Al vertice dell’Ares non ci sarà più Massimo Temussi che dovrebbe andare a guidare il centro regionale di programmazione, snodo fondamentale nei prossimi mesi per la gestione dei fondi del Pnnr destinati alla Sardegna.

È quanto emerso nelle ultime ore mentre a preoccupare il centrodestra sono soprattutto i destini del Brotzu, l’azienda ospedaliera più importante della Sardegna.

Schael, alla guida della Asl Lanciano- Vasto-Chieti dal settembre del 2019, avrebbe passato per il rotto della cuffia la verifica dei due anni tra fine novembre e i primi di dicembre.

A spronare la ricerca di nuove opportunità il delicato clima politico che avrebbe portato a una “rottura” con l’assessore regionale alla Salute, Nicoletta Verì, della Lega, e il direttore del Dipartimento Sanità Claudio D’Amario. L’operato di Schael, di fatto, sarebbe stato difeso dal solo presidente della Regione, Marco Marsilio.

Situazione che avrebbe quindi spinto il manager a partecipare al bando con destinazione Sardegna, pur operando ancora in Abruzzo, peraltro nel periodo più difficile, quello dell’emergenza covid, un modus operandi non nuovo a Schael che già nella conferenza di presentazione aveva spiegato che difficilmente si sarebbe “piegato” alle logiche politiche, come dimostra la sua stessa esperienza a capo della Asl di Bolzano nel 2018, quando cioè è entrato in un conflitto durissimo con la giunta della Provincia autonoma che lo aveva nominato, e che gli ha rescisso il contratto da direttore generale anticipatamente. Nel 2019 si è poi dimesso da sub commissario della disastrata Sanità calabrese, anche in questo caso dopo essere entrato in collisione con l’esecutivo regionale.

Al momento, comunque, nulla è ancora ufficiale e dalla stessa Asl e dalla Regione non è trapelata nessuna comunicazione a confermare l””abbandono” di Schael.

Intanto in Sardegna, secondo quanto ricostruito dall’Ansa, alla vigilia delle trattative sembrava quasi scontata una conferma dell’attuale commissario Paolo Cannas (area Riformatori).

In realtà su di lui – più che sul partito che lo sostiene – nutrirebbe forti perplessità il Psd’Az, cioè il partito del presidente della Regione Christian Solinas. Peserebbero una serie di attriti di Cannas con i vertici dei quattro mori risalenti ai tempi della nomina del direttore sanitario Raimondo Pinna, considerato uomo vicino al Psd’Az.

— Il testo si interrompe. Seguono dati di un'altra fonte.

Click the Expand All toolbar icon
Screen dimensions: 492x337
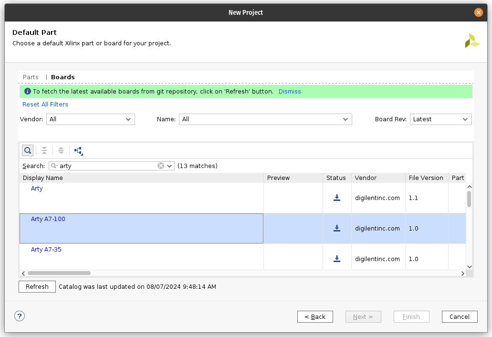click(x=61, y=150)
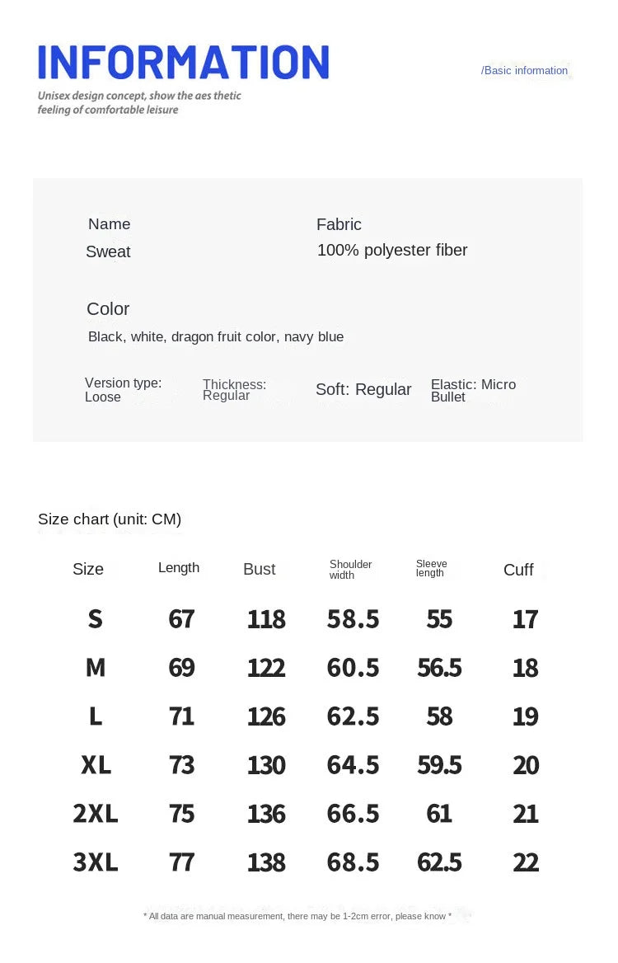Click the 3XL size row label
Viewport: 618px width, 963px height.
pyautogui.click(x=96, y=862)
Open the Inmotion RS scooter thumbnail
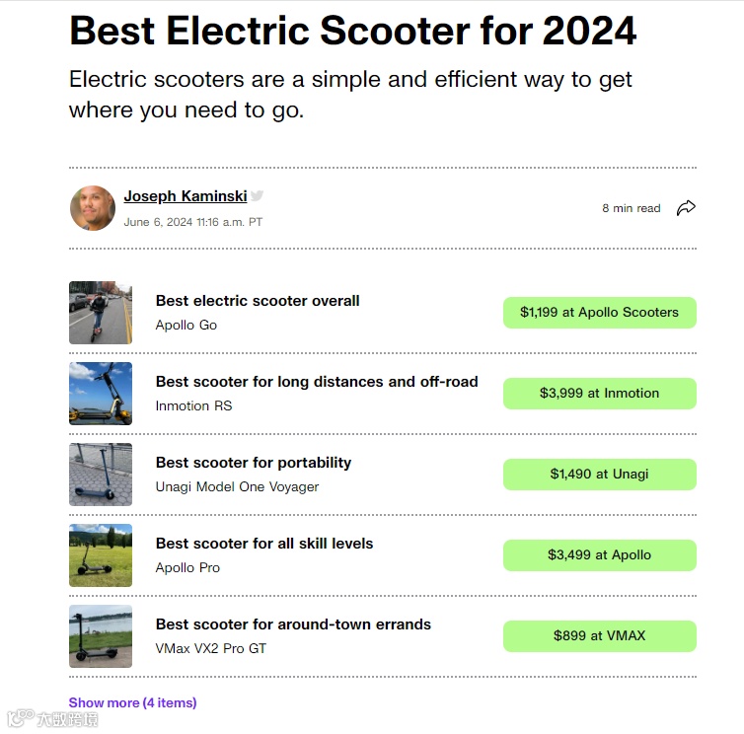 [101, 394]
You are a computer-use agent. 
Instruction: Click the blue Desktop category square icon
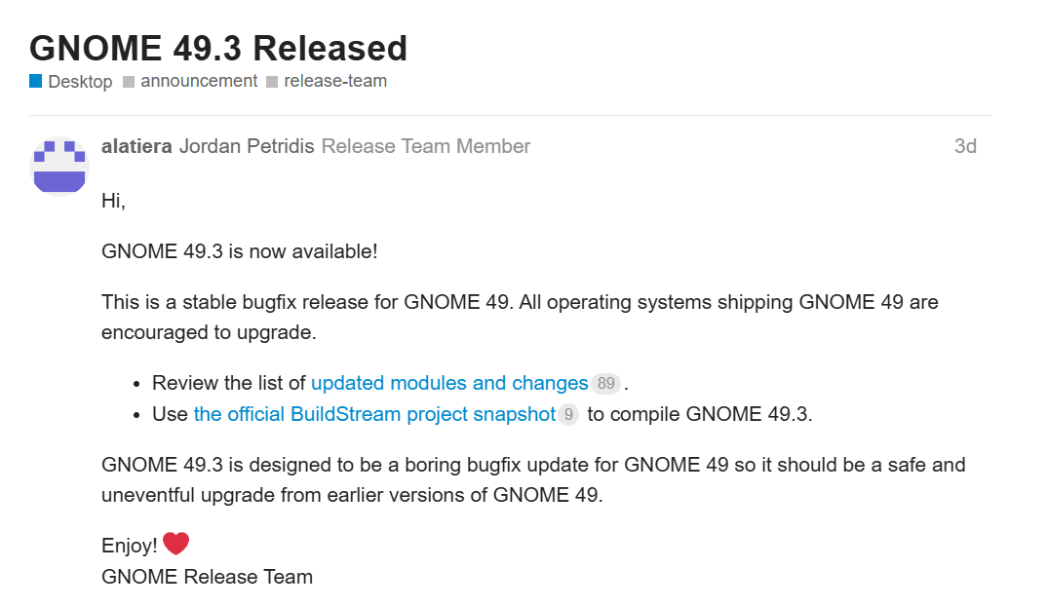(x=35, y=82)
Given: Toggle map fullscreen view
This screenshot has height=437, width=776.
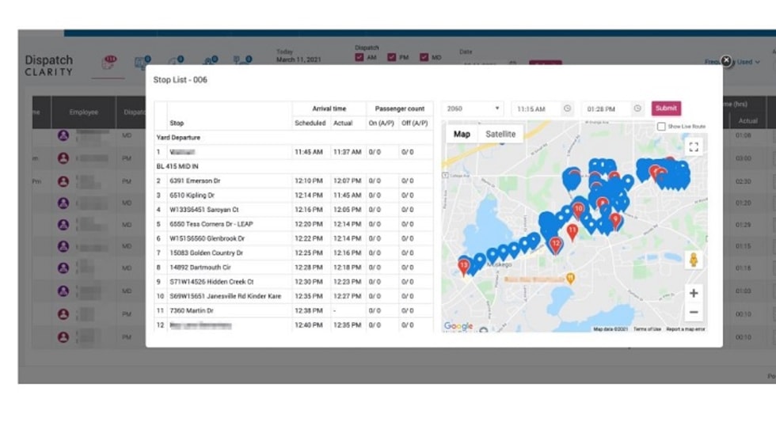Looking at the screenshot, I should coord(694,146).
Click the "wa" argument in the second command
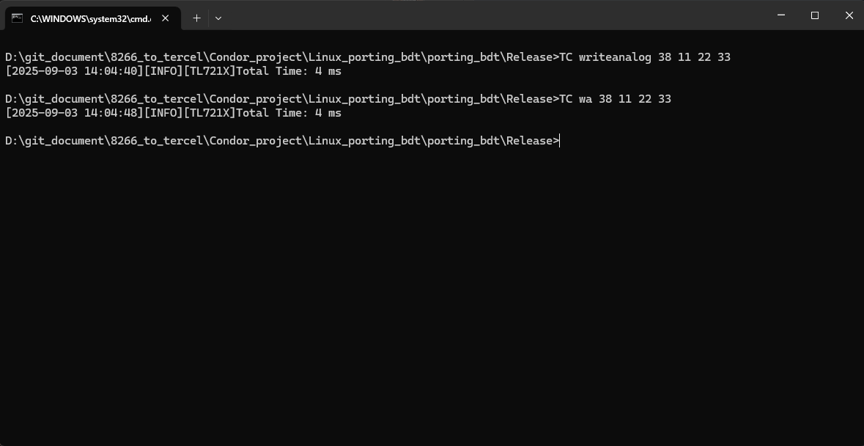The height and width of the screenshot is (446, 864). click(x=586, y=99)
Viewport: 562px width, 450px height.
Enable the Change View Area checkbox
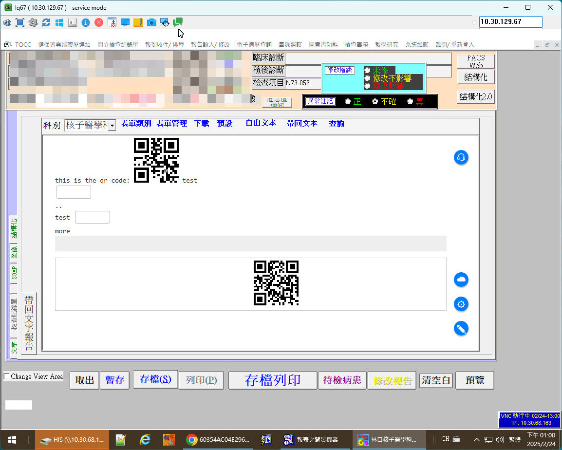click(6, 376)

A beneficiare della situazione che si è venuta a creare al Brotzu potrebbe essere Forza Italia. Problemi anche sul fronte Areus, dove la Lega propone la conferma di Simonetta Bettelini, l’Udc rilancia con Piero Delogu, ma dove nel frattempo è spuntato un terzo nome in corsa: quello di Marcello Giuseppe Acciaro, medico sassarese già responsabile dell’Unità di crisi del nord Sardegna. Per quanto riguarda le altre posizioni, si va verso una riconferma all’AoU di Sassari con Antonio Lorenzo Spano, alla Asl di Sassari con Flavio Sensi (area FdI), all’AoU di Cagliari con Agnese Foddis (area FI). Alla Asl di Cagliari sarebbe in arrivo Chiara Seazzu (area Udc).

Quanto all’azienda della Gallura, sembra in pole position Paolo Tecleme (considerato vicino al sindaco azzurro di Olbia Settimo Nizzi). Nel Sulcis dovrebbe essere indicata Giuliana Campus (area Sardegna 20Venti), a Nuoro Angelo Maria Serusi (area Psd’Az). La seduta di Giunta per le delibere di nomina dovrebbe essere convocata per stasera. I nuovi dg firmeranno tra domani e dopodomani.